29 Nov. 2012 | Comments (0)
In 1906, Vilfredo Pareto discovered that 80% of the peas in his garden were produced by just 20% of the peapods. As an economist and engineer, he was curious to understand and learn why. As he pursued his curiosity, he began to uncover other incidences where this ratio seemed to apply. For instance, he learned that 80% of the land in Italy at the time was owned by 20% of the population. Recognizing the general significance of this phenomenon, business management consultant, Joseph Juran, further developed the principle and applied it to business, concluding that 80% of the effects come from 20% of the causes. He named the principle after Pareto, and it is now commonly known as the Pareto Principle, or the “80/20 rule.”
In management, the Pareto Principle is often taken to imply that 20% of your people produce 80% of the results. This can be debated furiously, but that’s not the point. Here’s what is really fascinating: If you were to break down the amount of time that leaders spend on their subordinates, I would argue that many leaders end up spending 80% of their time on just 20% of their employees. However, here’s the most puzzling paradox in leadership today: Do leaders spend 80% of their time on those 20% of the people who are producing 80% of the results—the top fifth of performers among their teams? No. In fact, they often do the opposite: They spend the majority of their time on the bottom 20% of their people.
It’s an easy enough trap to fall into for leaders. We all tend to focus on what’s broken and try to fix it, rather than concentrating on what’s running smoothly. However, this is a must-avoid mistake. Think about it: If you make a herculean effort to turn around your poor performers, can you turn them into productive employees? Maybe, maybe not. Meanwhile, your time spent on these reclamation projects means that you’re missing opportunities to provide mentoring, recognition, and support to your peak performers—the very people that you want to retain, promote, and keep energized.

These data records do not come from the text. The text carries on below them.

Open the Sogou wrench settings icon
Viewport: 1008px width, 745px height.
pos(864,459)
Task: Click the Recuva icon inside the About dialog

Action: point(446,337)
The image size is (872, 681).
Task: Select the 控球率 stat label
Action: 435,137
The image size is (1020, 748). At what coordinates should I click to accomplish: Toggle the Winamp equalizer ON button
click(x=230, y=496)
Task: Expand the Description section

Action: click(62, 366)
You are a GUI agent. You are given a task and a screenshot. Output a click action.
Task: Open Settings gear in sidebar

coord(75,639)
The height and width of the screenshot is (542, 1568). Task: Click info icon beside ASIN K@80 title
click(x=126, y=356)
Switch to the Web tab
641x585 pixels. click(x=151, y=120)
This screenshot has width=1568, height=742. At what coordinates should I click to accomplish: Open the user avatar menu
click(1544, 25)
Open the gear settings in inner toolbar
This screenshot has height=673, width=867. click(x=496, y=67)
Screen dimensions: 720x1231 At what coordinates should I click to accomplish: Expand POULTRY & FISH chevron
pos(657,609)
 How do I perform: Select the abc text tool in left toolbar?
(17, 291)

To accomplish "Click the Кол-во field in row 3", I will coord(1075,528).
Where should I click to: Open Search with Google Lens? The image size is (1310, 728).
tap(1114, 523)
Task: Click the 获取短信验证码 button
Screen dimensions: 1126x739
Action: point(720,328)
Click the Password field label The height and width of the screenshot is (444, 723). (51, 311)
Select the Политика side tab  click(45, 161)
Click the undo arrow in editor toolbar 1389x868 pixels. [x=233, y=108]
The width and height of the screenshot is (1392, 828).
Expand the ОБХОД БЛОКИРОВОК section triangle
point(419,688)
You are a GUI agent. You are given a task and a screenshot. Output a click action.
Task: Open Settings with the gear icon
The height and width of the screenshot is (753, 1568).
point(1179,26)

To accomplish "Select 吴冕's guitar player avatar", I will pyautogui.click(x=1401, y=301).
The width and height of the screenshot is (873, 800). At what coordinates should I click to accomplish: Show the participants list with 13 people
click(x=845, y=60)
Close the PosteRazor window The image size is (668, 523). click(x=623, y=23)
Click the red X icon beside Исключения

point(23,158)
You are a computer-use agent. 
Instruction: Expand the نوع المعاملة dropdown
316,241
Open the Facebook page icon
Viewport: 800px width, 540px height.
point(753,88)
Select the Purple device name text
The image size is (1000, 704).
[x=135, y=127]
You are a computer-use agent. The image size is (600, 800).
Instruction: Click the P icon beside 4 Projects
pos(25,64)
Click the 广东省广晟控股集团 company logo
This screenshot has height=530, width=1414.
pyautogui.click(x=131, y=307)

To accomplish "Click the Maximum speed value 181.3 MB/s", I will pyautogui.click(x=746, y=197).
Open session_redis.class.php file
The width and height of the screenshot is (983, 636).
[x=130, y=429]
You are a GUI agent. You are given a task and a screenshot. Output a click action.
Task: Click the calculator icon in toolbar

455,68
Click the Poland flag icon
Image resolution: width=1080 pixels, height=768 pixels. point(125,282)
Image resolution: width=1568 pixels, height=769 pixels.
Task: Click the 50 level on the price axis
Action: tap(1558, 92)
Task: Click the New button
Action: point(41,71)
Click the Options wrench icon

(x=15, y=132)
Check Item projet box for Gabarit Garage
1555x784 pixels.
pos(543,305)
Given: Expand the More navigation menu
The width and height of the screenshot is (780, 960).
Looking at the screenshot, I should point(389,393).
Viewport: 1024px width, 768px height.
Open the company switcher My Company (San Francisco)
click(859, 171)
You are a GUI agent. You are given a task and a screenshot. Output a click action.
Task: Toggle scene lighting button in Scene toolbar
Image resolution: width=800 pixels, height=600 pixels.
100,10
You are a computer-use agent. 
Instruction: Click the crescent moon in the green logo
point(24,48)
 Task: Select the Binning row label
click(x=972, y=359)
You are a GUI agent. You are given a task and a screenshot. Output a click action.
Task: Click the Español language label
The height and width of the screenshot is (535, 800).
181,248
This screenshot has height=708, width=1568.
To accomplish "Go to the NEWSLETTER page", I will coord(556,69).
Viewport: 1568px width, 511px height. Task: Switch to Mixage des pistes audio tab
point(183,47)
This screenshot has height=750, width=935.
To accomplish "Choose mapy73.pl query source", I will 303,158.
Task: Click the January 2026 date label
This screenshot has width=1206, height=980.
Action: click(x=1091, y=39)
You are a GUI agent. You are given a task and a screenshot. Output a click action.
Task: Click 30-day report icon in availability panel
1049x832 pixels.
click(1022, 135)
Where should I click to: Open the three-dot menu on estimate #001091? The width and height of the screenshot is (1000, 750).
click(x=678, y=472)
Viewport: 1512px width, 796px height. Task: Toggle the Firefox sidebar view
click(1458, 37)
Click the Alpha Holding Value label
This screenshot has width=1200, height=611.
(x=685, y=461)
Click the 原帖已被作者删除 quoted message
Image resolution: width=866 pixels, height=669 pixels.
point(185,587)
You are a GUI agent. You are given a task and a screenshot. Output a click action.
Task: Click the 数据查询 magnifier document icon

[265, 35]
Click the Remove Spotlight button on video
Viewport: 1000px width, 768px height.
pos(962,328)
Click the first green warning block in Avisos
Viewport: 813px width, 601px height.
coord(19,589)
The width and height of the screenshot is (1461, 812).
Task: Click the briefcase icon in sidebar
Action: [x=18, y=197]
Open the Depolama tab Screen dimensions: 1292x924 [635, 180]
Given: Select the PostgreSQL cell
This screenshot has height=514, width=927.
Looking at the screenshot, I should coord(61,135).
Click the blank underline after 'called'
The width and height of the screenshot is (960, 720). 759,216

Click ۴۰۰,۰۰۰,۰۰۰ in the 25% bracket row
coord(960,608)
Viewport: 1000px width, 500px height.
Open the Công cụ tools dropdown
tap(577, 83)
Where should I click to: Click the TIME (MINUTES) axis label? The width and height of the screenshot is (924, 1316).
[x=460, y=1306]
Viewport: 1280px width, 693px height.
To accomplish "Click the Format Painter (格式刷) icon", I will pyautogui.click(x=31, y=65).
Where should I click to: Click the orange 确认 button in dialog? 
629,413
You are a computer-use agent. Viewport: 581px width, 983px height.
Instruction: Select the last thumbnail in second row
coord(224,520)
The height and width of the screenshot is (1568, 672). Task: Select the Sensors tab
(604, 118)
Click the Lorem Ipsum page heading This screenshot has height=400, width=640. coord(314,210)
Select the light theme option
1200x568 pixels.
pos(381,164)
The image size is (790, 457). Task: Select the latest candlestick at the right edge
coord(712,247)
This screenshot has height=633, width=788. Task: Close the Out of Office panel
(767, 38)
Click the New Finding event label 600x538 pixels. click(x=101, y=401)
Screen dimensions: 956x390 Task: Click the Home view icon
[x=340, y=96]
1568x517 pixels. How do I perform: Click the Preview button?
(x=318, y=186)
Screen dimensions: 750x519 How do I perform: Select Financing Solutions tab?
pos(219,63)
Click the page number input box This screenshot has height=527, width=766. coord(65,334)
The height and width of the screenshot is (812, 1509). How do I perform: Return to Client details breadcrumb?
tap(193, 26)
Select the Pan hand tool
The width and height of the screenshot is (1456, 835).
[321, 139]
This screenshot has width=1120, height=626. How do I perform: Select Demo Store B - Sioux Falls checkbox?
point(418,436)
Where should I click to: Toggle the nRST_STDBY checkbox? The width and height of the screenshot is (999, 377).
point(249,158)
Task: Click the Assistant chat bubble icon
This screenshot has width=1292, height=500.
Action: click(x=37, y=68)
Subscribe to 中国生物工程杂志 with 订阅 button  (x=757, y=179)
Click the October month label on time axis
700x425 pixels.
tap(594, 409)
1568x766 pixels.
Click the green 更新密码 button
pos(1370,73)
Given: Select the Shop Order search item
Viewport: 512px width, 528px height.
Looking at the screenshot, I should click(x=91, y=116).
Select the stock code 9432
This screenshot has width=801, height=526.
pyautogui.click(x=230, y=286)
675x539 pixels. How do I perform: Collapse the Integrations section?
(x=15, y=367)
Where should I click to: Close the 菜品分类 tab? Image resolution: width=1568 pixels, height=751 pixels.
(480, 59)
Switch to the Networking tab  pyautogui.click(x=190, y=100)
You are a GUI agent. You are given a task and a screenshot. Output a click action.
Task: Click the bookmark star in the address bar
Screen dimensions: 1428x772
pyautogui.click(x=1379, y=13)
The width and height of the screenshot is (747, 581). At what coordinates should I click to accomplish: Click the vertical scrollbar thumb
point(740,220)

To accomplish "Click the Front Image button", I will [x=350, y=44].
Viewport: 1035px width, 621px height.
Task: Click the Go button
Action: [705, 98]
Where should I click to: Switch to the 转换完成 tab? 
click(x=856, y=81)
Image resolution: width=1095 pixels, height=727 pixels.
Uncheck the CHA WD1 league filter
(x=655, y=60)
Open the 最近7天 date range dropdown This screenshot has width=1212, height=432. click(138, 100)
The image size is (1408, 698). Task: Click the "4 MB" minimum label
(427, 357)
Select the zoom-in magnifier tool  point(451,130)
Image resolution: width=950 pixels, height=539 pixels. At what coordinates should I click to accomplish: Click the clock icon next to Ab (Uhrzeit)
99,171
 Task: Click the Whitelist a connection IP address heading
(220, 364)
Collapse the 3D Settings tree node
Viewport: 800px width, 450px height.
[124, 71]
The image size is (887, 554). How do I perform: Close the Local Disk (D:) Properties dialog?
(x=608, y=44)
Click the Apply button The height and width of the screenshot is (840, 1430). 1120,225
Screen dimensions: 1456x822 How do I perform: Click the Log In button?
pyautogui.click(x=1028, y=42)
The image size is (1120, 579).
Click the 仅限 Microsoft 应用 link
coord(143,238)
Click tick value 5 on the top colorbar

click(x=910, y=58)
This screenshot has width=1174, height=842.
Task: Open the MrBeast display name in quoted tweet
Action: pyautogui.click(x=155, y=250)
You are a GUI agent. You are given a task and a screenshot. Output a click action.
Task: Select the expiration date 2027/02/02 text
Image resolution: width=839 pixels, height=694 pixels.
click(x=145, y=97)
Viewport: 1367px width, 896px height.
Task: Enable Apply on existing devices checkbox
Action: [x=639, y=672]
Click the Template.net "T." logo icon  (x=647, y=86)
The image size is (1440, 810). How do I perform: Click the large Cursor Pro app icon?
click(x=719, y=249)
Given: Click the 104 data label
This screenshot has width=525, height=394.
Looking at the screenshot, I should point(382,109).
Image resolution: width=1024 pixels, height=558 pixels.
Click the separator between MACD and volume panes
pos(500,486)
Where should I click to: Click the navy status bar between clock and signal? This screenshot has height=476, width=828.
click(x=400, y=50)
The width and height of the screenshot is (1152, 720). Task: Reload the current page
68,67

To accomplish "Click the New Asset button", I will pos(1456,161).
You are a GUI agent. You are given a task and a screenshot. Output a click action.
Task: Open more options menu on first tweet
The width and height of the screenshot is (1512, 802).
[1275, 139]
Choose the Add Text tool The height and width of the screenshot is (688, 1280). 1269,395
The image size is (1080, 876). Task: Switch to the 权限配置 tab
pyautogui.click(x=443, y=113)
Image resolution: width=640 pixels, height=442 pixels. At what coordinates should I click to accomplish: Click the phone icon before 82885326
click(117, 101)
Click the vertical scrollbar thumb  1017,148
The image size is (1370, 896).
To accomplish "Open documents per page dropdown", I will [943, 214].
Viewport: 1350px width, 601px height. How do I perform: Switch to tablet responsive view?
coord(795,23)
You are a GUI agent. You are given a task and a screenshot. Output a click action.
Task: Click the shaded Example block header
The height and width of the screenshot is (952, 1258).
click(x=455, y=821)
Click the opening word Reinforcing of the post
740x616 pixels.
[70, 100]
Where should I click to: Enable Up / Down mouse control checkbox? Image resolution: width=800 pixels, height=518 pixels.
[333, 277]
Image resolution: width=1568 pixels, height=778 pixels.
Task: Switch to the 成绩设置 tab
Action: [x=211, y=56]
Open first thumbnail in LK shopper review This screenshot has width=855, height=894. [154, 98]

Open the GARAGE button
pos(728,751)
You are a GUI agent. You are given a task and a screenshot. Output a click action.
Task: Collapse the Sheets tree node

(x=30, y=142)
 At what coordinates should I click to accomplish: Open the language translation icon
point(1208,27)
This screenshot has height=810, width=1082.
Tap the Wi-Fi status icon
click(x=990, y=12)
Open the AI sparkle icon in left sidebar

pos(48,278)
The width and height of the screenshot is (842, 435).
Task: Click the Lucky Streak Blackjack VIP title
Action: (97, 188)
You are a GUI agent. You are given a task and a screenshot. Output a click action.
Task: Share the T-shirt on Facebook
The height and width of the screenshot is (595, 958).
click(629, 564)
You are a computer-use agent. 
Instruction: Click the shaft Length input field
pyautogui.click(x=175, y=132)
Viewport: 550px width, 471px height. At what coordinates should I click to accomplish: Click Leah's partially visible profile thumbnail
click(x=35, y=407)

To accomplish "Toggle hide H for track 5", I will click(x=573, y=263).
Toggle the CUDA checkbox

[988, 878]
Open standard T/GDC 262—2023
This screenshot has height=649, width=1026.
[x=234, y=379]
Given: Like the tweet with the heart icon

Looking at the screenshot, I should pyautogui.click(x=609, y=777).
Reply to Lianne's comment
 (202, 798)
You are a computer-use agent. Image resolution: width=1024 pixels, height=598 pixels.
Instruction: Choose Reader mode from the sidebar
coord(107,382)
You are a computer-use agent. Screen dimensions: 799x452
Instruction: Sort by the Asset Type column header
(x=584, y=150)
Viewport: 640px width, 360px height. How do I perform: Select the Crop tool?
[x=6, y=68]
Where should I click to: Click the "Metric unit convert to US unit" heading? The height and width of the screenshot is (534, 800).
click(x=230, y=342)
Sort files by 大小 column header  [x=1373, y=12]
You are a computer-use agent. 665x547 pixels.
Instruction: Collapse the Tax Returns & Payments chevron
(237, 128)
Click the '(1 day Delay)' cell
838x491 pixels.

Paul Muench—a school teacher, who is also a friend of mine—coined the phrase “save the saved” in a story he told me one day concerning his dad’s advice to him. Like his dad before him, Paul is a revered and beloved teacher. He is a peer leader among the faculty in one of the top school systems in the state of New York. When Paul started teaching high school social studies he was discouraged because he was unable to get four kids in his class of twenty-five charged up about learning, despite his best efforts. He turned to his dad for advice. His father asked Paul, “How much time are you spending on these four kids in relation to the top four in your class?” Paul thought for a moment, and then stated, “At least three times as much time.” Paul’s dad smiled, looked directly into Paul’s eyes, and said, “That’s the problem, Paul; save the saved first. Then, you will have peer disciples who will help you save the rest.”
It works the same way in business. As a leader who is committed to spreading your powerful message, you should begin the process of leveraging the power of your communication by focusing first on the 20% of your leadership team who will get it, and who will spread it quickly and effectively. The common cliché, “Don’t preach to the converted,” does not apply here. That’s exactly what you want to do. Preach your powerful message to the ones who will then preach in kind, and the cascading effect will pick up speed.
As a leader, your disciples are the top 20% of your people who are yearning to understand your vision, who want to take what is inside you and make it reality. They are the self-motivated stars on the edge of their seats, just waiting to be charged up by your clear, simple, and powerful message. They are eager to charge forward armed with your vision and their peer-leading capabilities. Most importantly, they are often uniquely able to broadcast your message in a powerful way because they are the high achievers, respected by others in your organization. They are the ones who always excel and always challenge themselves to be the best. When you focus your time and attention on them, you are investing in your own success. When these top disciples believe in you, they will walk through fire to do what is necessary to achieve what you have inspired them to set out to achieve.
As you think about how you manage your time as a busy leader, make sure you’re “saving the saved” by devoting most of your manager/subordinate time to your all-star performers—rather than to your perennial underachievers.